OpenAI’s financial future depends significantly on managing infrastructure expenses, a pressing concern that spurred the creation of its custom “Jalapeño” chip. Built in partnership with Broadcom, this application-specific integrated circuit (ASIC) is a deliberate move to reduce the steep costs of relying on third-party hardware.
Nvidia enjoys profit margins estimated at 75% on its premium chips, whereas OpenAI faces slimmer margins—retaining about 33 cents in profit per dollar earned after covering enormous running costs. The economic challenge of operating large language models at a massive scale is formidable.
Maintaining ChatGPT’s server responsiveness cost OpenAI a colossal $8.4 billion last year. With weekly users now hitting 900 million, that running cost is expected to climb to roughly $14 billion this year. Looking ahead eight years, OpenAI has pledged approximately $1.4 trillion toward computing capacity—a huge gamble for a firm currently bringing in $25 billion in yearly income.
Crafting Hardware for LLM Inference
The OpenAI Jalapeño chip, labeled the company’s inaugural “Intelligence Processor,” is tailored specifically for large language model (LM) inference rather than broad AI tasks. OpenAI supplied the foundational architectural blueprint based on its own model plans and serving systems, while Broadcom oversaw the silicon design and high-speed networking integration.
TSMC manufactures the physical chips in Taiwan, and Celestica assembles the boards and rack systems. OpenAI reports that initial lab prototypes are already handling advanced workloads—including an unreleased GPT-5.3-Codex-Spark model—at the intended production speed and power levels.
Richard Ho, who leads OpenAI’s hardware division, explained that the design reduces unnecessary data movement to push actual utilization nearer to its theoretical maximum. Unlike general-purpose accelerators repurposed from older AI tasks, this architecture carefully balances processing power, memory, and networking resources to address the data-transfer bottlenecks inherent in interactive LLM serving.
To make this work at scale, the platform incorporates Broadcom’s Tomahawk networking silicon directly, enabling the custom processors to communicate across vast, clustered data center environments.
The Vertical Integration Flywheel
Venturing into custom silicon transforms OpenAI from a pure software entity into a vertically integrated infrastructure company. This full-stack approach covers the entire chain: chip design, software kernels, memory systems, network scheduling, and the end-user application layer. Similar to Apple’s seamless integration of proprietary hardware with iOS, OpenAI can now fine-tune its infrastructure around its precise internal model roadmaps.
This integration powers a self-reinforcing operational cycle.
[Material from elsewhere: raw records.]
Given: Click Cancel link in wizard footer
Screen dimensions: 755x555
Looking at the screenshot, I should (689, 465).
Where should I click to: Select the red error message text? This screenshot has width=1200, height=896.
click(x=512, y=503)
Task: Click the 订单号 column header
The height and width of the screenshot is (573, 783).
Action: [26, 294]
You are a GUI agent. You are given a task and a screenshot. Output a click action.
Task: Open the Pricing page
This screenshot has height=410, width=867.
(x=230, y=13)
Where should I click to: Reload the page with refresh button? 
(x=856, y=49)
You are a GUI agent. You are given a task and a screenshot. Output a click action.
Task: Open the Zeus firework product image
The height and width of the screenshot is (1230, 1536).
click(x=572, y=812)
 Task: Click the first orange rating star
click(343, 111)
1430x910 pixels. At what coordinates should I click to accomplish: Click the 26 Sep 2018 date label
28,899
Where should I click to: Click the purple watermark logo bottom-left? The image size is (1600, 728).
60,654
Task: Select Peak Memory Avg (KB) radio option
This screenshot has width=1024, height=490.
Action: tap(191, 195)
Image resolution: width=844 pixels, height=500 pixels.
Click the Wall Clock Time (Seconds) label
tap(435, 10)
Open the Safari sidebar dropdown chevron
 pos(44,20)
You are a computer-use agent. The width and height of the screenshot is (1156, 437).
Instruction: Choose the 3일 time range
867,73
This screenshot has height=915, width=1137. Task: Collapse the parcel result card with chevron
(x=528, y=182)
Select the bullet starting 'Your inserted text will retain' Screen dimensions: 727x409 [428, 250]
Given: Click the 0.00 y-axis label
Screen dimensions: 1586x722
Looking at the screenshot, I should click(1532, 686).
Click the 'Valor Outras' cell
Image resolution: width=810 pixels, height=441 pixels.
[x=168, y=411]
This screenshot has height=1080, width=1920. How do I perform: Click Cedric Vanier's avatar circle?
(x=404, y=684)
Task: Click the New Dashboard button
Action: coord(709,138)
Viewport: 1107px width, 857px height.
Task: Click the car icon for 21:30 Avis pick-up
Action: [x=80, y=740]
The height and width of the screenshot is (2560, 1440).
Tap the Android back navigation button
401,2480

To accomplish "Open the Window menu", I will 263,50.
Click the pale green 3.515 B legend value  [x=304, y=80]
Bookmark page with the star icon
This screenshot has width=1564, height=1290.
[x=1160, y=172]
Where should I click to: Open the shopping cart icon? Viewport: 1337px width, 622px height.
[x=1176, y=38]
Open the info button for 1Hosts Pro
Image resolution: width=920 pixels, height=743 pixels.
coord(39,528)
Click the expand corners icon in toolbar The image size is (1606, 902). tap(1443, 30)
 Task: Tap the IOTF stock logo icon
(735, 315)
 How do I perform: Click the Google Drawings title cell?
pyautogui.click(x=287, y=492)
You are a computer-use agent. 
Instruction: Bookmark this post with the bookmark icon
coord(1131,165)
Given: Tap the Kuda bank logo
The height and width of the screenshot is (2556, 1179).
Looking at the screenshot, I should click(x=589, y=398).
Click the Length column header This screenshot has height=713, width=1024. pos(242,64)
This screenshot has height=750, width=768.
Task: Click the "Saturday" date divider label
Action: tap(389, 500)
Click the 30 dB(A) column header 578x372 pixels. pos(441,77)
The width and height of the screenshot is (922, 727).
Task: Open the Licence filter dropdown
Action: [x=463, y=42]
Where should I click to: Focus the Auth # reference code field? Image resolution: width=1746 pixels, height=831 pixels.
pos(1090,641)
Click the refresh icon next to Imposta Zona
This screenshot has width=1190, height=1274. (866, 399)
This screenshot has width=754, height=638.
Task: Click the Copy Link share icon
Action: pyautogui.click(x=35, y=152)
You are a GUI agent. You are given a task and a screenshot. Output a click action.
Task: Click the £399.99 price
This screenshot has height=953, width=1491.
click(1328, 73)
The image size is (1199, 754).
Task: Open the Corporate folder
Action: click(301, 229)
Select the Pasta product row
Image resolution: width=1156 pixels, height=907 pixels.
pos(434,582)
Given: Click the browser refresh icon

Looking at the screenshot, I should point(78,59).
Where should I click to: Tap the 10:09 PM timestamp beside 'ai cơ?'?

Better infrastructure efficiency reduces the cost of both training and deploying models. Cheaper serving enables superior, snappier products, which attracts more users and generates revenue that gets funneled back into developing the next wave of custom infrastructure.
Overcoming the Late-Mover Disadvantage
By launching its own chips, OpenAI steps into a field where key rivals have been refining proprietary hardware for close to ten years. Google started rolling out its Tensor Processing Units (TPUs) in 2015 and now manages about a quarter of global AI computing capacity outside Nvidia’s ecosystem.
Amazon has deployed over a million of its custom chips, while Meta and Microsoft continue expanding their own hardware infrastructures.
“Jalapeño is a key piece of our long-term, full-stack infrastructure strategy aimed at making compute more abundant,” stated Greg Brockman, OpenAI’s president and co-founder. “By designing more of the stack in-house, we can deliver greater intelligence more efficiently.”
To narrow this time gap, OpenAI fast-tracked the development timeline. The Jalapeño chip went from an initial concept to manufacturing tape-out—the final stage before physical production—in a mere nine months. The engineering teams hit this aggressive deadline by employing OpenAI’s own language models to automate and streamline parts of the hardware design workflow.
This establishes a distinctive feedback loop: the models being served to users are actively used to help construct the physical infrastructure that will power future versions. The first deployment of this hardware into data centers is slated to start by the close of 2026.
Broadcom CEO Hock Tan confirmed that the rollout will scale in tandem with infrastructure partners, including Microsoft, to gear up for gigawatt-scale data center integration.